Ci crediamo. E siamo uniti alla Camera di Commercio di Cuneo, ad esempio, che ha condiviso questo impegno a “comprare in valle”, a comprare nel proprio paese, più di 25 anni fa. Siamo uniti a molte associazioni di categoria, a tantissimi Sindaci e Amministratori locali ovviamente. Siamo compatti nel dire ai turisti, a chi sale in montagna per uno o più giorni, di non portare tutto da casa. E di non credere che se porta su acqua, pane, formaggio e prosciutto ha speso meno e ha fatto bene.
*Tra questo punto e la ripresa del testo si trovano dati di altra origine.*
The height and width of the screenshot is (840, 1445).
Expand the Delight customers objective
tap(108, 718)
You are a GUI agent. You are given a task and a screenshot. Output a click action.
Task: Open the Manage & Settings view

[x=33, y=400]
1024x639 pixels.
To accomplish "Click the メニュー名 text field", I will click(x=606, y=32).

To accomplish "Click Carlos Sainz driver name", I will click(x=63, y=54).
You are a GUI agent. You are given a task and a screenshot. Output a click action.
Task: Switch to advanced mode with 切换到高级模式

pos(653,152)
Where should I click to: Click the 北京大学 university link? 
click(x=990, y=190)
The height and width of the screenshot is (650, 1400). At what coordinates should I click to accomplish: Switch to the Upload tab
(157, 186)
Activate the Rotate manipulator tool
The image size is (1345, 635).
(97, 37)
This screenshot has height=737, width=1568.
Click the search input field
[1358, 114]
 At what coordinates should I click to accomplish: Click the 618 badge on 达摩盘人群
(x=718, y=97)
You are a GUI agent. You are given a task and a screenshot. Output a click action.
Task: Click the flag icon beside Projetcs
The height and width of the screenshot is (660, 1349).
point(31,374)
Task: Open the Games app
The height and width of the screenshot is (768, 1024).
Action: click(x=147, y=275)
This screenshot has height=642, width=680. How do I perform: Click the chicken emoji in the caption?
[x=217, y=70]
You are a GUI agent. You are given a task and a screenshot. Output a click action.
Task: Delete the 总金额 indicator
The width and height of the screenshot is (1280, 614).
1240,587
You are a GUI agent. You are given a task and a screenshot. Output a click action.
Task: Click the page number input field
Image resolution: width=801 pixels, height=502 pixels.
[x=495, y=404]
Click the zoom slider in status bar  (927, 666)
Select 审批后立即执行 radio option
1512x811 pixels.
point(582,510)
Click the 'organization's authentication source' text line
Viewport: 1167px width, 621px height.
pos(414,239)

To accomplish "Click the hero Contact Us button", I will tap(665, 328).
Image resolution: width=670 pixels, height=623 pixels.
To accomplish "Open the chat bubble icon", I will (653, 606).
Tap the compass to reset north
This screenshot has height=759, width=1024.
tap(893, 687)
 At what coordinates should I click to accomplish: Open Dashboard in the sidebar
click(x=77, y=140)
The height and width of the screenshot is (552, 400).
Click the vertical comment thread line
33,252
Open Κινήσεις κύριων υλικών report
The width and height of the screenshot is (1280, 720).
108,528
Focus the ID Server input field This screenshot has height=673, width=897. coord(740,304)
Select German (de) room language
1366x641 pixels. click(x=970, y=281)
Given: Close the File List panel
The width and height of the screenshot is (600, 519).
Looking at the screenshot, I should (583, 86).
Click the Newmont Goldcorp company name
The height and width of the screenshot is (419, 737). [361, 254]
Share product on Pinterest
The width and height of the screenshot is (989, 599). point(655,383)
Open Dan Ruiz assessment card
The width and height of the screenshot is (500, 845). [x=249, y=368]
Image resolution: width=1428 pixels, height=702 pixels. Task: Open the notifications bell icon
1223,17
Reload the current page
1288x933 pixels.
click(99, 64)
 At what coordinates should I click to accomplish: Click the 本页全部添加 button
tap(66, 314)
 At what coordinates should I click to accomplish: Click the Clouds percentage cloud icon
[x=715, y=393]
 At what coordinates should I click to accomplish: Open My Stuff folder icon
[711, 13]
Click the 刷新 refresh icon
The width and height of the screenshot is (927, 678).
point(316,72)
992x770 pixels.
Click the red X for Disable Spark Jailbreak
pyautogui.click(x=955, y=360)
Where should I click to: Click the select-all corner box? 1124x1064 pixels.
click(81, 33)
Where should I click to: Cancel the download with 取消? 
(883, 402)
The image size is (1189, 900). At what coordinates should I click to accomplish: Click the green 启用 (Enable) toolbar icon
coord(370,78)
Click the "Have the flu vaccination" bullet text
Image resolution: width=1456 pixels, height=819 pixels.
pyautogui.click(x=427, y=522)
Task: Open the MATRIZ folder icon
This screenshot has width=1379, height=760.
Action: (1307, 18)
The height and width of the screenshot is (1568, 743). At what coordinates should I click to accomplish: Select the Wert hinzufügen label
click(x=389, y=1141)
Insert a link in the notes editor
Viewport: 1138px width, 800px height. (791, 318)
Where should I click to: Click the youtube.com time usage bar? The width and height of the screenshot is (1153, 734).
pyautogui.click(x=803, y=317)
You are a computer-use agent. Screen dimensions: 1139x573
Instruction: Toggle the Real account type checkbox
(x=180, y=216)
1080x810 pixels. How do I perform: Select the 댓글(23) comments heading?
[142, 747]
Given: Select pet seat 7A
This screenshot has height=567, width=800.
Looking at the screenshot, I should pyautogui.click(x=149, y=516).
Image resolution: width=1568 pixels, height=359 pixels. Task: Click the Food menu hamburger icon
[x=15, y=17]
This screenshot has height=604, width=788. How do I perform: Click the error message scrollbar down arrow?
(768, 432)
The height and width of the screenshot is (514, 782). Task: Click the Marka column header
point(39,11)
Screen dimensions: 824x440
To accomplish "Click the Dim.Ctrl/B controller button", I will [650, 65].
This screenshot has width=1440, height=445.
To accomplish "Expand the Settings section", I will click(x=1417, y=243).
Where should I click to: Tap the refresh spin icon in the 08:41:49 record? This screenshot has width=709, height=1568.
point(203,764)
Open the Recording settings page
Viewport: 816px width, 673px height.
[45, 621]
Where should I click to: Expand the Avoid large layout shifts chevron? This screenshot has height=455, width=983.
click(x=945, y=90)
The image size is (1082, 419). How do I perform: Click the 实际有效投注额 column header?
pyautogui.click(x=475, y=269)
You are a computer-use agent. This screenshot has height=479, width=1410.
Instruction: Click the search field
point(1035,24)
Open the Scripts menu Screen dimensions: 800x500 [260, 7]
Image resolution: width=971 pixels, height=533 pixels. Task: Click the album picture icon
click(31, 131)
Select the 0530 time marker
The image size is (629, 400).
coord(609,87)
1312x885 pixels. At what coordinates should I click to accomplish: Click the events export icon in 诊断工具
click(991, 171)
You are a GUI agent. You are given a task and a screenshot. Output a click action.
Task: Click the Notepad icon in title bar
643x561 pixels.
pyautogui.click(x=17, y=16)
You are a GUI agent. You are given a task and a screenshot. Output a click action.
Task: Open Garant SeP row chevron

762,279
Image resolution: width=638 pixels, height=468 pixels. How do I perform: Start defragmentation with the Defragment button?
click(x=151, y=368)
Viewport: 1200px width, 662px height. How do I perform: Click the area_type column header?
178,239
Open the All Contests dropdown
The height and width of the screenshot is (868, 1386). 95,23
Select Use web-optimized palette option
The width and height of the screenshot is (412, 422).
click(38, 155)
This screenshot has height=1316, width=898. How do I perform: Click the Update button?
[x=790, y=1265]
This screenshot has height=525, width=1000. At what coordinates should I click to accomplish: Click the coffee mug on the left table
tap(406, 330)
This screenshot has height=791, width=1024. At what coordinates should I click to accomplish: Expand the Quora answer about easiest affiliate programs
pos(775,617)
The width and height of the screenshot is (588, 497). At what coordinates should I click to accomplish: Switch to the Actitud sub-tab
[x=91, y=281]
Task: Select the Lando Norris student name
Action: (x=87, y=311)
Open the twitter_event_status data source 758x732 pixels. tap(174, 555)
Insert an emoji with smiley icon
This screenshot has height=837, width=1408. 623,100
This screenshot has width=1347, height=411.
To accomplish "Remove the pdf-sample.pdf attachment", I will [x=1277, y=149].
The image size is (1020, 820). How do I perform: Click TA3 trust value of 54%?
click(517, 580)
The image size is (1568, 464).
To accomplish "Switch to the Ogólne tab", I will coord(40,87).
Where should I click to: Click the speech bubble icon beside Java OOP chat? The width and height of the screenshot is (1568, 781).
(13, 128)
Uncem lancia l’appello a scegliere il negozio che in quel paese da 100 o 1000 abitanti, tiene in vita il paese stesso. È ancoraggio della comunità. È comunità che vive. Se lo perdiamo, se chiude perché tutti se ne vanno altrove o chi arriva dalla città nelle località di Alpi e Appennini ha caricato tutto a casa e portato su, perdiamo un pezzo di economia viva del Paese, un pezzetto di paese, una famiglia di quel paese.
 
Comprare in valle è la forma più bella per iniziare a diventare parte di quella comunità dove abbiamo una seconda casa o abbiamo affittato per qualche giorno, su un portale on line, un appartamento o una baita. Alpi e Appennino in questi giorni vedono aumentare il numero di turisti anche solo per una passeggiata, un’escursione, una gita in bici, un pic-nic. Se tutti i turisti che arrivano nei giorni a cavallo di Ferragosto spendessero anche solo 10 euro in un negozio o in un’azienda agricola o artigiana del territorio, la montagna sarebbe più viva. Un primo atto.
 
Uncem invita tutti a condividere il claim “Compra in valle, la Montagna vivrà” sui propri social. Anche questo è un atto culturale. Dieci euro da spendere in valle. E Uncem invita a dirlo, a fare un passaparola tra amici e persone che si incontrano. Vale molto. Comprare in valle, nel negozio del paese. E così spingere la politica – questo lo continuiamo a fare noi – ad adottare gli adeguati provvedimenti fiscali per sostenere quelle imprese, quei negozi, nell’Italia dove 200 paesi oggi non hanno più un negozio o un bar. Gli altri 500 a rischio vanno salvati. E comprare in valle, a ferragosto e non solo, è il primo fondamentale passo. Per tutti.